Fandango
| Where | 97 Errol Street, North Melbourne, 3051—View map |
Contact | 03 9329 0693 |
Website | — |
Open | Tuesday to Saturday 07.30am to 03.00pm Breakfast until 03.00pm |
Payment | Cash |
Diet | Check with venue |
Seating | Inside and outside |
Kids | Welcome |
Pets | Welcome |
Retro chic
Claire Wiltshire 16 February 2008
The décor of this poky locals haunt may very well take you back to Grandma's funky '50s kitchen. Old table-cloth material of sunburst orange and browns has been mounted on to the walls; teapots are nuzzled in home-knitted cosies; and the sugar canisters are pure retro.
The food is home-style too, with a chunky American edge. French toast comes with maple butter, baked apple and bacon; thick and filling pancakes are topped with chunky strawberry and banana. And if you've got the appetite, you're in luck. The grand platters at Fandango come stacked sky high. The small of stomach could easily share these three ways!
Nothing beats a greasy strip or two of bacon to start the day, and this menu is heavy with it.
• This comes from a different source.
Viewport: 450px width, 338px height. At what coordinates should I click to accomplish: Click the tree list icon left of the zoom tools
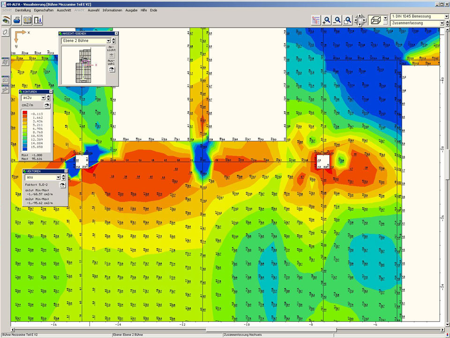pyautogui.click(x=316, y=20)
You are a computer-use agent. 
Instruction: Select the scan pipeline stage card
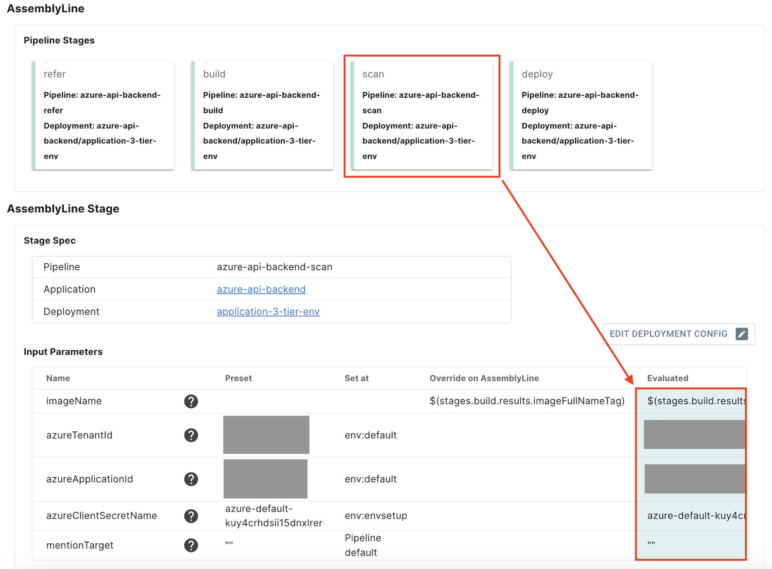pyautogui.click(x=422, y=115)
But vegetarians need fear not; there are a few variations available and a refreshing take on poached eggs that includes a deliciously tangy beetroot and fetta relish with a side of mushies.
Apart from the variations on organic eggs with accompanying chunk of sourdough, the Bircher muesli with poached fruit and yogurt is a welcome fave.
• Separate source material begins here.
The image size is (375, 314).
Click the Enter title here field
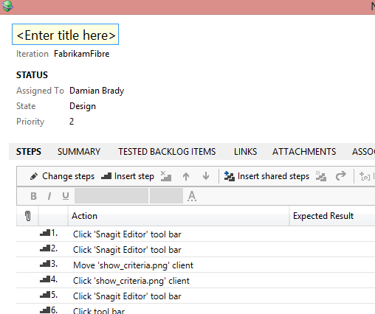click(66, 35)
Staff are affable, generous with their small talk in-between rushing plates of eggs around, and are decked out with a cute retro apron. They keep a keen eye on your water supply and let you know how long the dishes will take. A half an hour wait goes more smoothly when you're warned in advance, and so have a chance to indulge in some fine organic fair trade coffee.
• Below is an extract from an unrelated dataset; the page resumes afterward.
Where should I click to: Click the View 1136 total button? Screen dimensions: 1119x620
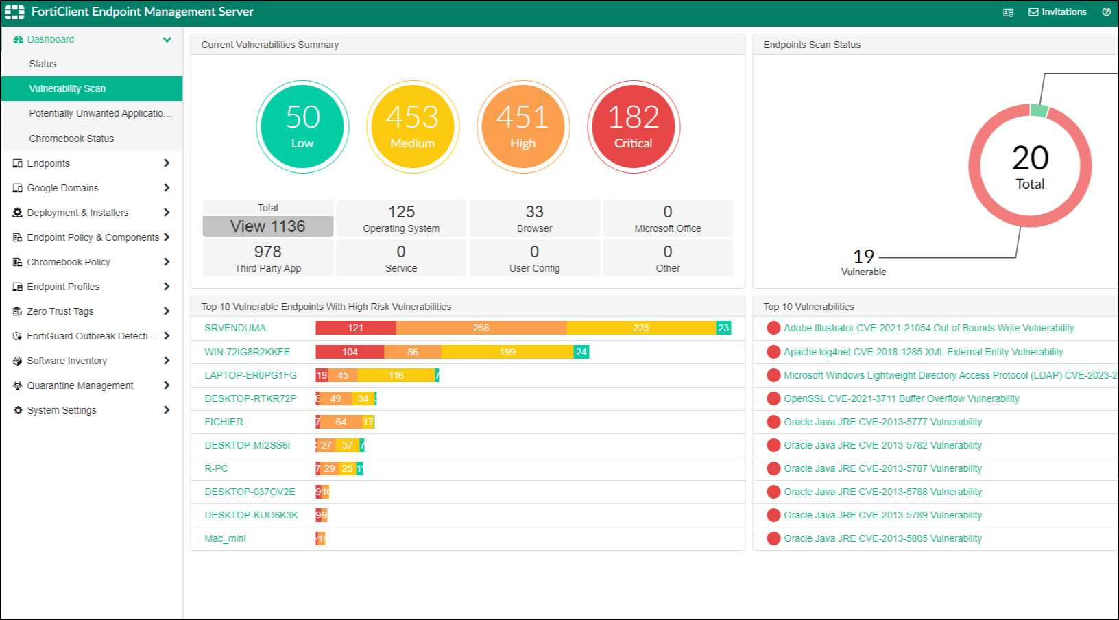pos(267,226)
Outside tables cater for the needs of smokers and dogs (those small enough to fit onto the footpath). There's also a room for overflow out the back. As with many of the traditional style brekkie cafés though, there's no menu option for the gluten intolerant. This hip inner-suburban spot suits the hungry and hungover.
Oh, and if you can squeeze into a pair of tight black jeans, you'll fit right in with the regulars at Fandango.